Hiram hardly understood him – he seldom quite understood his friend – but he answered, with a keen glance over the white snow, ‘I love the winter, Mr. Audouin; but I apprehend I like the summer an’ autumn best. You should jest have seen the crimson and gold on Cananagua Lake last fall; oh, my, the colours on the trees! nobody could ever have painted ‘em. I took out my paints an’ tried, but I wasn’t anywhere like it, I can tell you; Mr. Mooller, he said he didn’t b’lieve Claude or Turner could ever have painted a bit of Amurrican fall scenery.’

‘Mr. Müller isn’t a conclusive authority,’ Audouin answered gravely, removing his cigar as he spoke; ‘but on this occasion I surmise, Hiram, he was probably not far from a correct opinion. Still, Mr. Müller won’t do for you any longer. The fact is, Hiram, sooner or later you must go to Europe. There’s no teaching here good enough for you. I’ve made up my mind that you must go to Europe. Whether the deacon likes it or not, you’ve got to go, and we must manage one way or another.’

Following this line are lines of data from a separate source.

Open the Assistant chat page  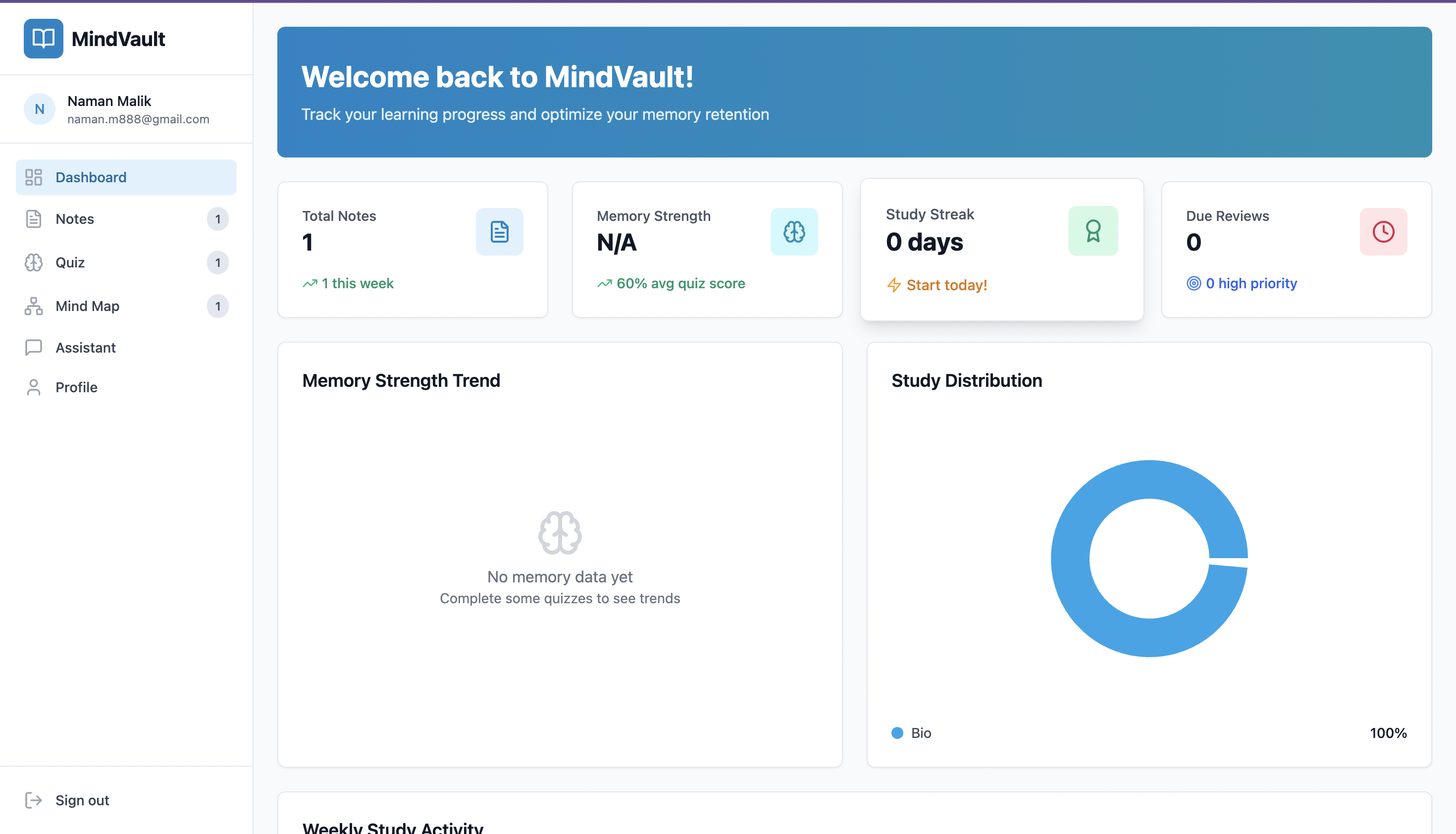(85, 347)
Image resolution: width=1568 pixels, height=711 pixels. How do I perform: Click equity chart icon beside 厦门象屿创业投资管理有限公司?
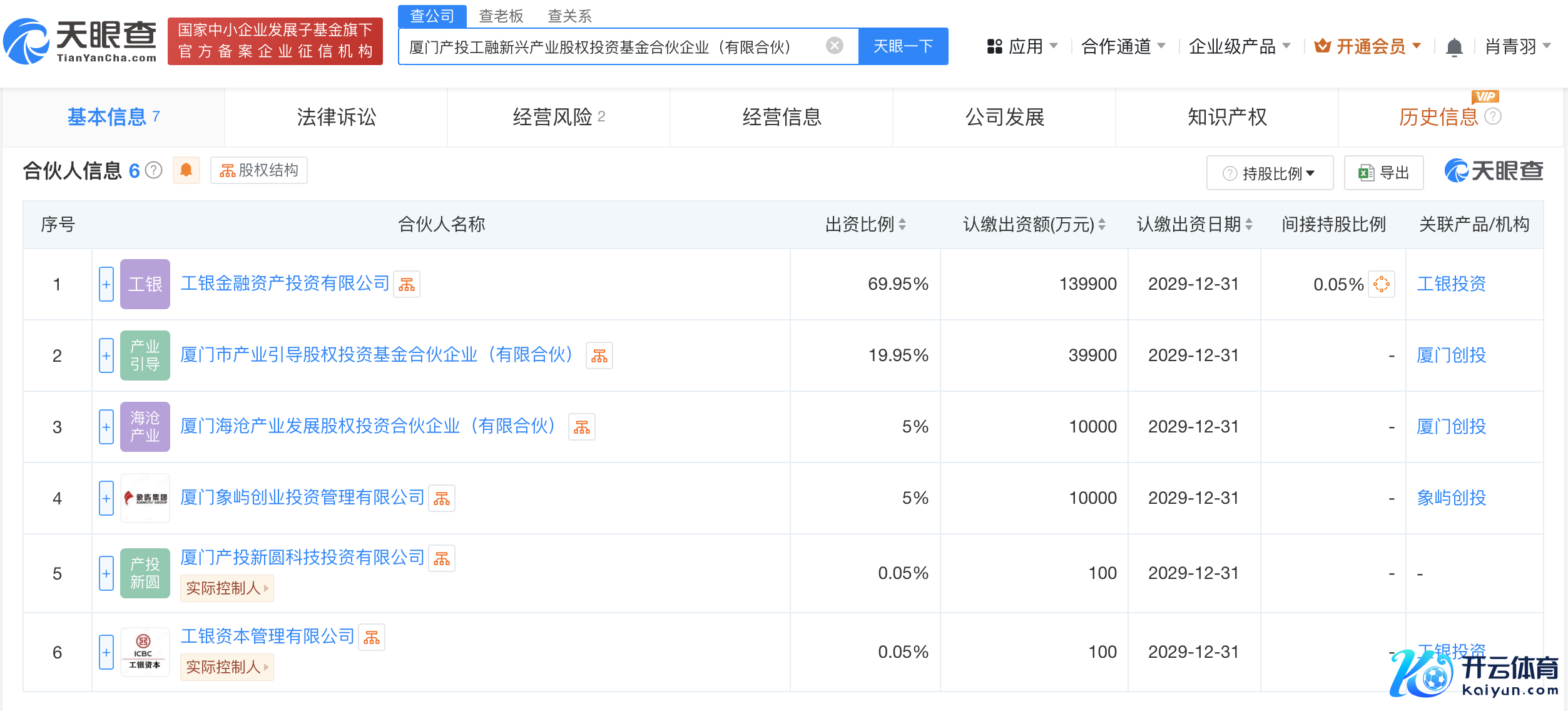pos(442,499)
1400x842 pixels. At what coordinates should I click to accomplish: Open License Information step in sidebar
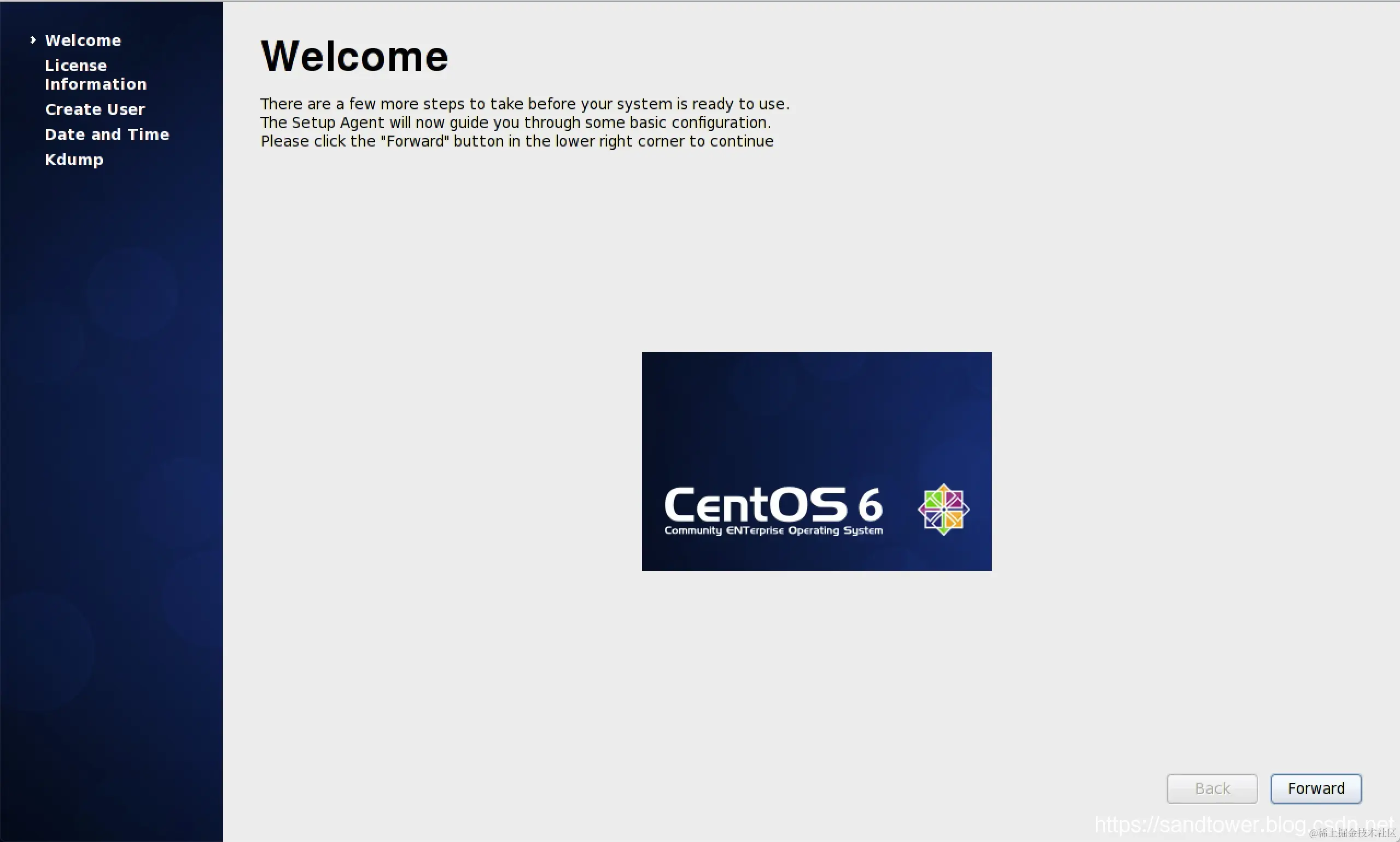(95, 75)
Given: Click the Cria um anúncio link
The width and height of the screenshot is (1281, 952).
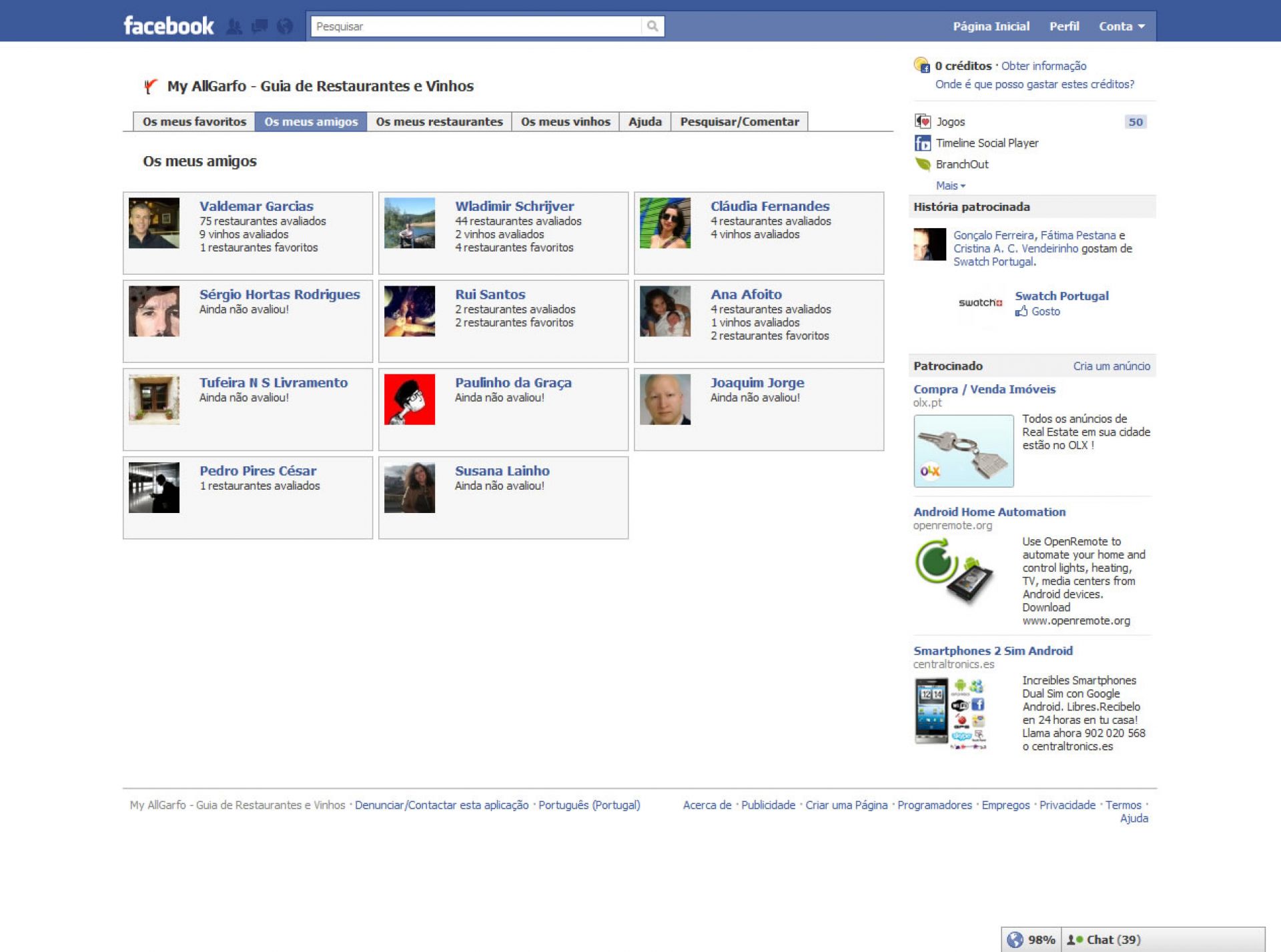Looking at the screenshot, I should (1111, 366).
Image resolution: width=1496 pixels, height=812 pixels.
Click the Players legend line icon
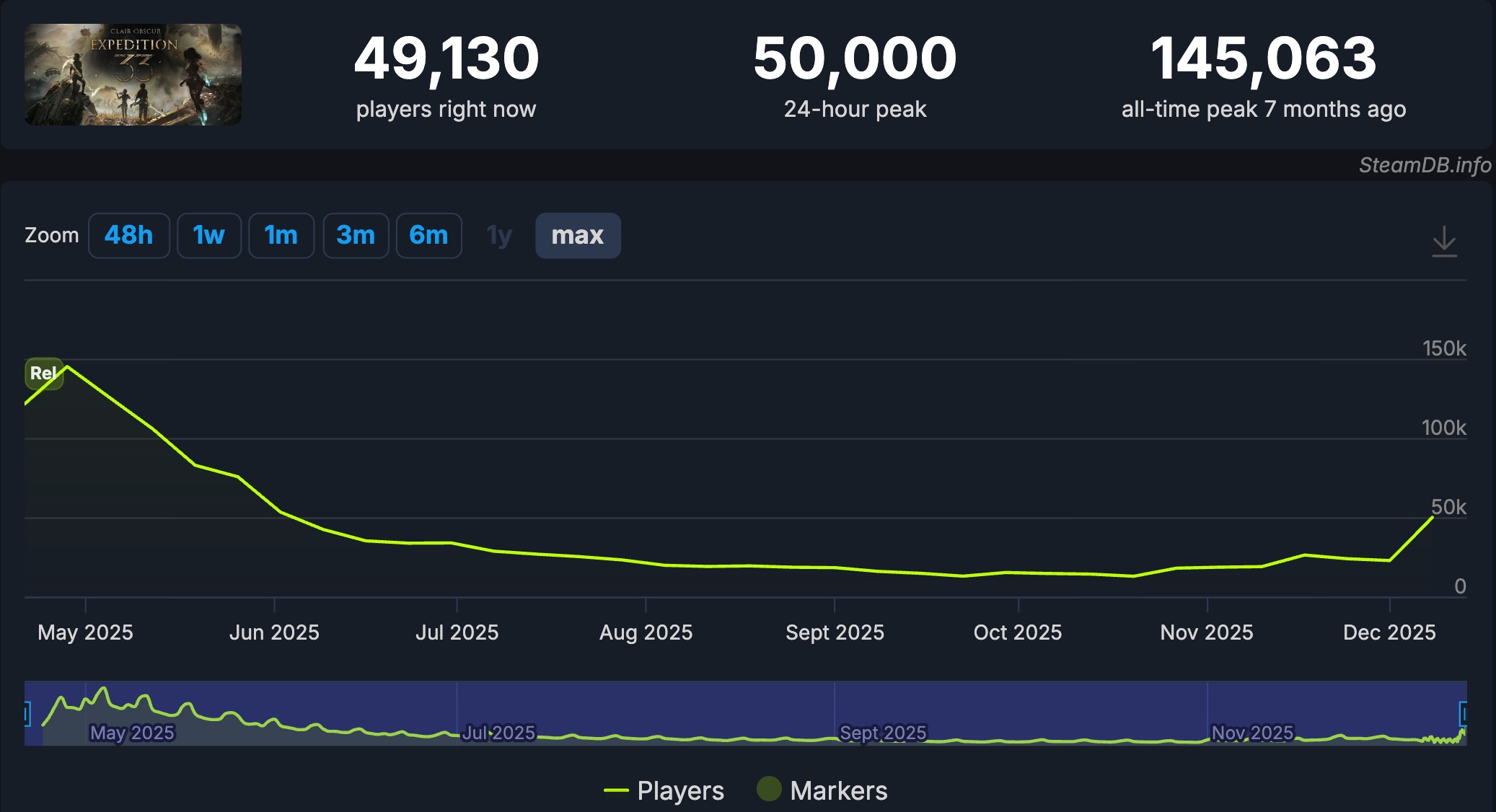[x=616, y=790]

To Europe! Hiram’s brain reeled round at the glorious, impossible notion. To Europe! Why, that was the wonderful romantic country where Tom Jones ran away with Amelia, where Mr. Tracy Tupman rode to Ipswich on top of the mail-coach, where Moses bought the gross of green spectacles from the plausible vagabond at the country fair. Europe! There were kings and princes in Europe; and cathedrals and castles; and bishops and soldiers; ay, he could almost believe, too, there were giants, ogres, ghosts, and fairies. In Europe, Sam Wellers waited at the wayside inns; mysterious horsemen issued darkling from arched castle gates; Jews cut pounds of flesh, Abyssinian fashion, from the living breasts of Venetian shipowners; and itinerant showmen wandered about with Earley’s waxworks across a country haunted by masked highwaymen and red-coated squires, who beat you half to death for not telling them immediately which way the hare ran. As such a phantasmagoria of incongruous scenes did the mother continent of the American race present itself in some swimming panorama to Hiram’s excited brain. It was almost as though Aladdin and the oneeyed calender had suddenly appeared to him in the familiar woods of Geauga County, and invited him forthwith to take the cars for Bagdad at the urgent personal request of the good Caliph Haroun al Raschid.

The boy held his breath hard, and answered in his self-restrained American manner, ‘To Europe, Mr. Audouin! Well, I guess I should appreciate that, consid’able.’